Teyana Taylor, a Black woman actor, won the Golden Globe for best supporting actress earlier this month for her role as Perfidia Beverly Hills in “One Battle After Another.” On Thursday she was nominated for an Oscar for that same role in Paul Thomas Anderson’s action thriller-dark comedy about a far-left resistance group taking on the government. But even though Black women’s wins at the Oscars and Golden Globes have been few and far between, those of us who care about the representation of Black women on the big screen are justified in having mixed feelings about the role that’s getting Taylor such attention.
We can’t help being distressed by the one-dimensional Jezebel that Perfidia Beverly Hills is.
As much as we might want to join in on the “screaming and hollering” that Taylor says she did after winning the Golden Globe, we can’t help being distressed by the one-dimensional Jezebel that Perfidia Beverly Hills is. In the first 30 minutes of the almost three-hour movie, Perfidia is in at least five sexually charged scenes with her comrade and partner, Pat/Bob Ferguson (Leonardo DiCaprio), and her nemesis, Col. Lockjaw (Sean Penn).

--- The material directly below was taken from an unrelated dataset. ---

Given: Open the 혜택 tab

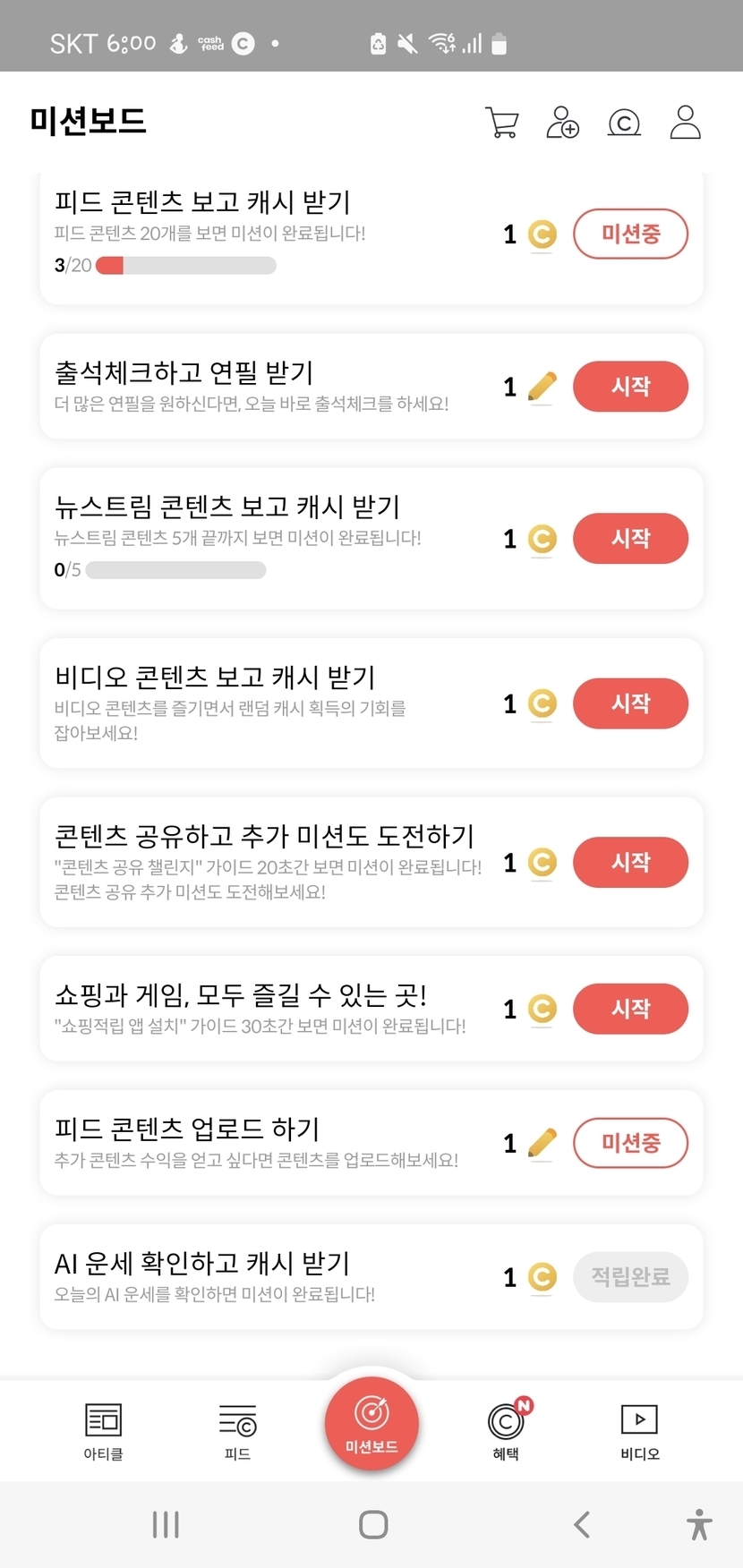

The hypersexualized Black woman is one of the “controlling images” that Black feminist scholar Patricia Hills Collins describes as justifying the mistreatment of Black people. Such media representations are comforting for mainstream audiences because they are familiar and confirm their biases. Sadly, Hollywood keeps returning to them.
In the film, Perfidia is one of the leaders of the far-left armed group French 75, which is battling the white supremacist authoritarian U.S. regime along the U.S.-Mexico border, and finds itself locked in, well, one battle after another — for decades. Perfidia, a standout leader, gets a thrill from revolutionary violence. She finds guns “f–––ing fun” and bombs arousing.
While the story of Perfidia drives the movie, the only thing we really know about her is that she is a Black woman who feels most alive when wielding a gun. An enduring image of the film shows her firing an automatic rifle while heavily pregnant. She has her shirt unbuttoned to expose her distended belly.
Upon realizing that Lockjaw is attracted to her, she toys with his desire. She teases him until he’s visibly aroused and then parades him in front of his fellow soldiers to humiliate him. They later meet in a hotel, where they both seem to enjoy her sexually humiliating him more. He will later refer to Taylor’s character as a “semen demon.” We’re meant to laugh at this comment, which says more about Lockjaw than Perfidia, but that doesn’t lessen the sting for some viewers.
It’s hard to imagine that Anderson and Taylor herself didn’t anticipate the outrage to this over-the-top depiction of a hypersexual Black woman. So, did Anderson write Perfidia as a one-dimensional Jezebel, or is that depiction meant to be a joke? It’s not clear, largely because we see so little of her. We get no backstory. We don’t even know if she’s really into her partner beyond her excitement over his bomb-making skills. Although the movie apparently means to show the importance of Black women as resistance fighters and as worthy opponents to men on both sides of the war, and though Perfidia is ostensibly a revolutionary, she’s got a thrill-seeking personality more animated by risk than social change.

After she gives birth to a daughter who was conceived during the rendezvous with Lockjaw and suffers postpartum depression, she leaves her daughter and her partner, and the country, and never appears in the film again.
The biracial Black daughter she leaves behind is essentially her mother’s foil. She becomes the good girl, the good fighter who becomes dedicated to the liberation struggle with love and virtue, not lust and adrenaline. Those are the two primary representations of Black women in the film: pathological adult woman and her innocent child.
In the end, it’s not clear whether Anderson is playing with racist stereotypes or promoting them. It seems like he’s doing both, sometimes unintentionally. Responding to criticism about her character, Taylor said she doesn’t see Perfidia as a victim or a stereotype but as a woman who uses her sexuality as a form of erotic power to get what she wants. Yet, in large part because she’s a caricature and not a character, it’s not clear what Perfidia wants or why she wants it.
Taylor has already proved she’s a talented actor, and she certainly delivered some of the most memorable moments in “One Battle After Another.” I won’t be mad if she wins her first Oscar for her portrayal of Perfidia because, in line with what Issa Rae famously said, I’m almost always rooting for everybody Black. But I maintain the right to be mad that Hollywood keeps giving Black women roles that perpetuate troubling stereotypes about us.